Who this page is for
Best for Florida homeowners, buyers, and agents who know a septic job is coming but still do not know which authority runs the file or whether the next step is a new install, repair, modification, abandonment, or operating-permit conversation.
- You need to identify the correct permitting office before trusting a contractor's schedule or quote.
- The job could be a repair, modification, abandonment, or new install, and you need the right permit sequence first.
- You are trying to avoid losing time because the property sits in a DEP-managed county instead of a county health department path.
What changes this page in Florida
Best for Florida homeowners, buyers, and agents who know a septic job is coming but still do not know which authority runs the file or whether the next step is a new install, repair, modification, abandonment, or operating-permit conversation.
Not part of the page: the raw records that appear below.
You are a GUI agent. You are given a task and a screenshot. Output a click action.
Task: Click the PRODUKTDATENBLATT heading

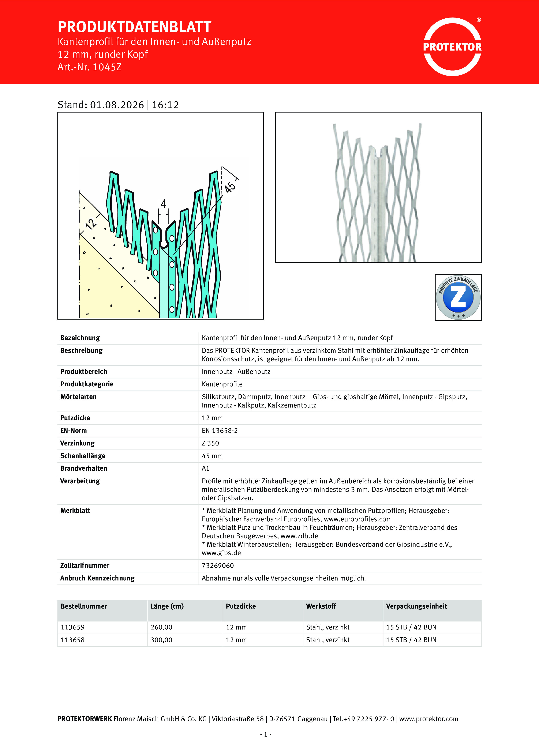click(134, 27)
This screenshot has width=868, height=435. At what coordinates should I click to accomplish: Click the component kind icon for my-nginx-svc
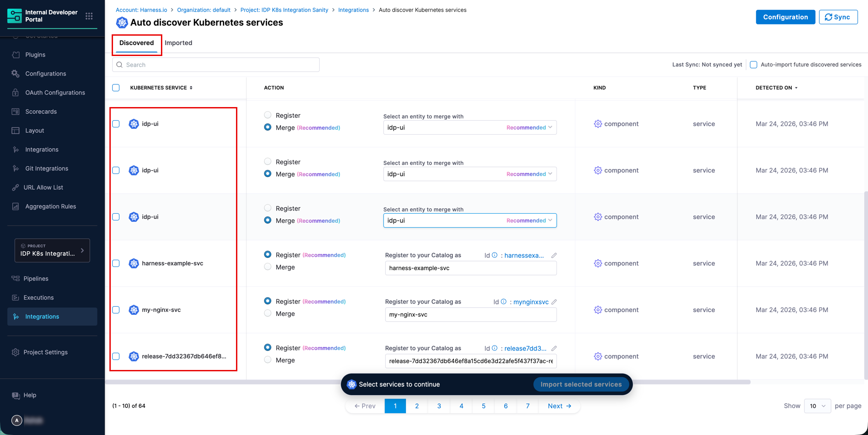tap(598, 310)
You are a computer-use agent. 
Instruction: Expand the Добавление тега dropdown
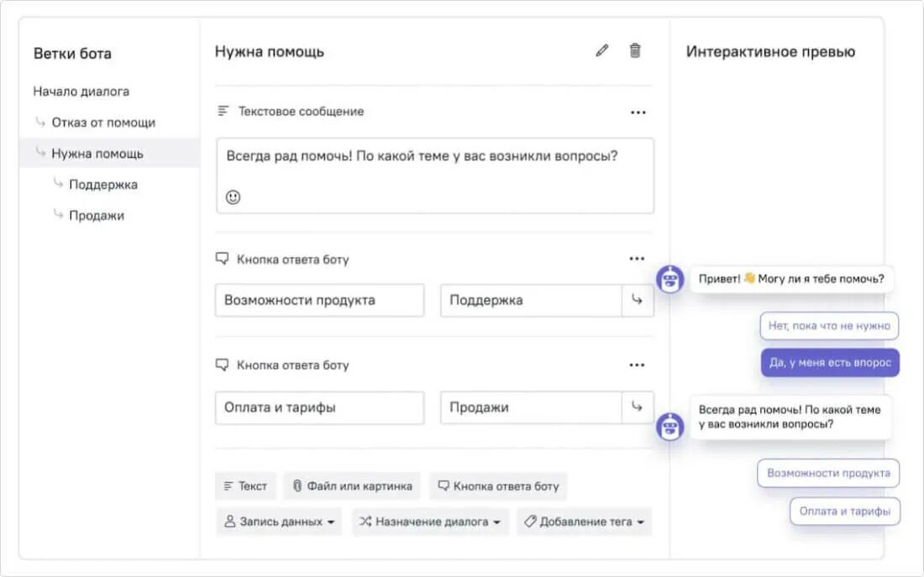(x=584, y=522)
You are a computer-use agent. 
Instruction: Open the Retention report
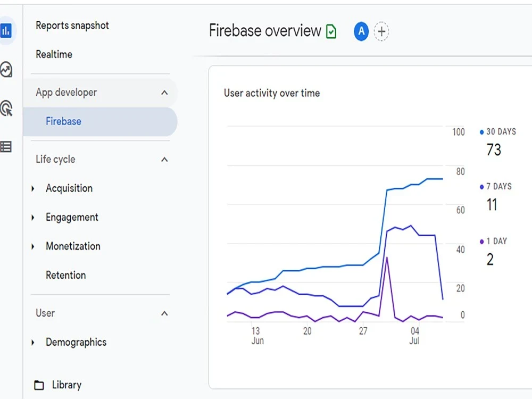pos(66,275)

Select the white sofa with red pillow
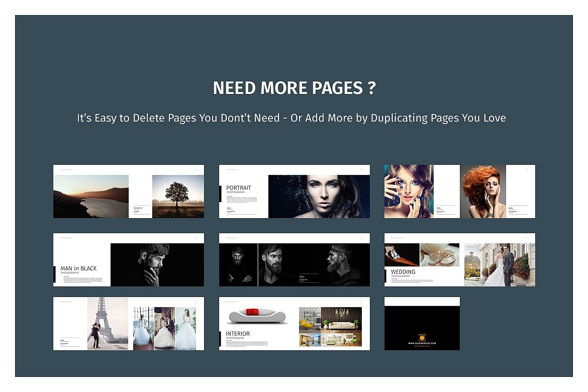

Florida's permit page is unusually strong because the official statewide homeowner friction is jurisdiction, not just tank size or install price.
Florida's onsite sewage program is now split between DEP-managed counties and county health departments outside those counties. The program is built around permitting and inspection, and some owners or contractors can use private providers for inspections. The first practical check is usually the office, file path, or reviewer identified in this state workflow: Start by confirming whether the property is in one of the Florida counties now managed by DEP or still handled by the county health department.
The 16-county DEP management split is the most important statewide wrinkle to surface before a Florida homeowner trusts the quote path. That is why this page pairs a planning estimate with official sources, records links, and a local checklist before you move into quote mode.
Permit path summary
Florida's onsite sewage program is now split between DEP-managed counties and county health departments outside those counties. The program is built around permitting and inspection, and some owners or contractors can use private providers for inspections.